The lands of Baaj Nwaavjo I’tah Kukveni include cultural and sacred places of the Havasupai Tribe, Hopi Tribe, Hualapai Tribe, Kaibab Band of Paiute Indians, Las Vegas Paiute Tribe, Moapa Band of Paiutes, Paiute Indian Tribe of Utah, Navajo Nation, San Juan Southern Paiute Tribe, Yavapai-Apache Nation, Pueblo of Zuni, and the Colorado River Indian Tribes.
Native American Rights Fund Deputy Director Matthew Campbell said in a press release that tribal nations in the Grand Canyon region have had to fight incredibly hard for the protections Baaj Nwaavjo I’tah Kukveni upheld.
Campbell said over and over the cultural needs and health of Indigenous people in the region have been “sidelined in order to maximize corporate profits.”
The court’s decision cannot undo the damage that has already been done, Campbell said, but it does leave in place some “long-sought protections going forward.”
The monument will protect thousands of historical and scientific objects, sacred sites, vital water sources, and the ancestral homelands of many Indigenous communities.
The monument’s name comes from the Indigenous names the Havasupai and Hopi gave to the area.
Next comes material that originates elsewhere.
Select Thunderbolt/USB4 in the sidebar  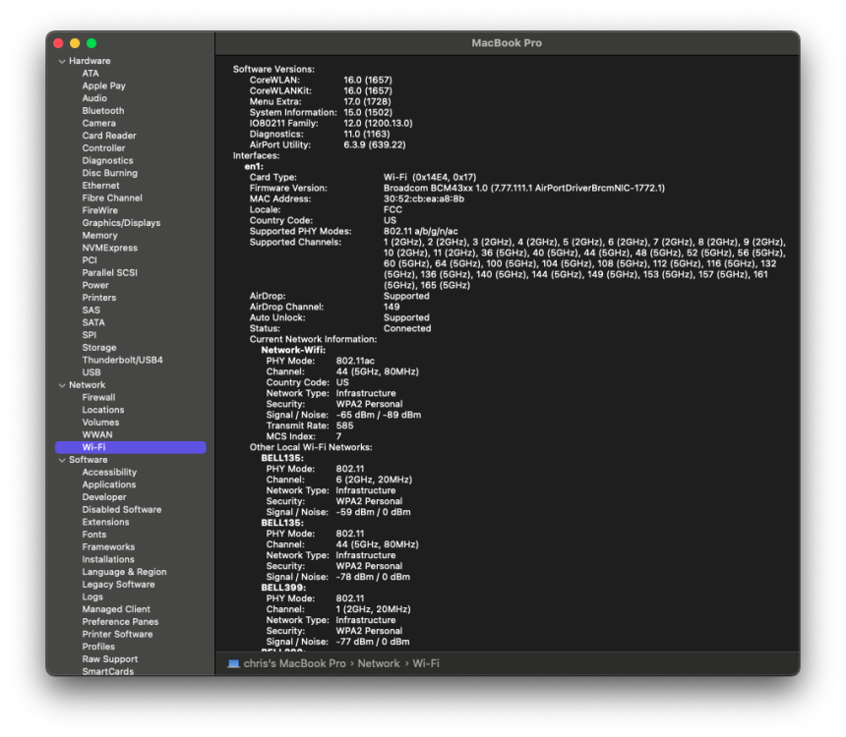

In the Havasupai language, Baaj Nwaavjo means “where Indigenous peoples roam,” while I’tah Kukveni means “our ancestral footprints” in the Hopi language.
Hopi Tribe Vice Chairman Craig Andrews said in a press release that protecting the tribe’s homelands within the national monument represents the resilience of its people.
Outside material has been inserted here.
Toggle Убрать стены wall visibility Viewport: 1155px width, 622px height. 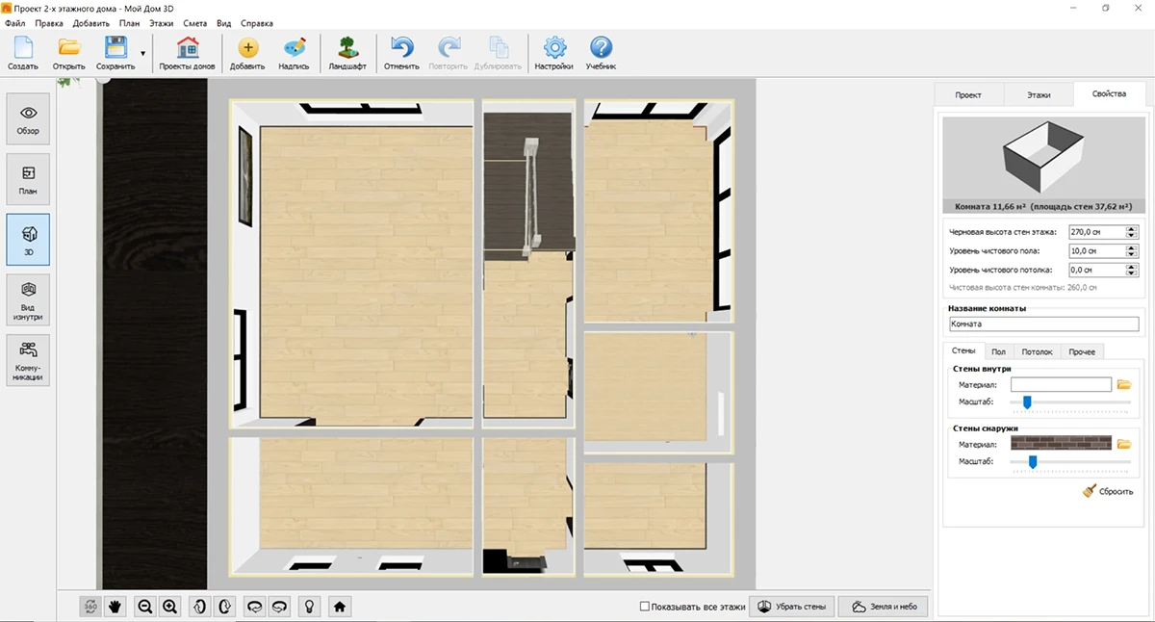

“These lands preserve our history, our life, and our future,” he said. “We have lived in this region since time immemorial and our commitment to protect these lands will extend forward just as long.”
Paul said the judge’s dismissal is a victory for the monument because it puts off further litigation and reassures that the monument can continue protecting what it is meant to, including the cultural and ancestral sites of the tribal nations.
When the lawsuit was filed, Republicans called the creation of the monument a “dictator-style land grab,” and Petersen said that it would wreak havoc on local and state economies, jeopardize livelihoods and compromise national security.
Paul said the idea behind the monument designation was a “land grab” has no basis in history or law because there was “not one square inch of land” that was not already under federal ownership.
“The idea that the federal government took away something from the Arizona Legislature or Mohave County is just plain wrong,” he added.
Paul said the lawsuit’s dismissal shows that the designation of the national monument, which protects the land near the Grand Canyon, does not harm the Arizona legislator or a rancher in northern Arizona.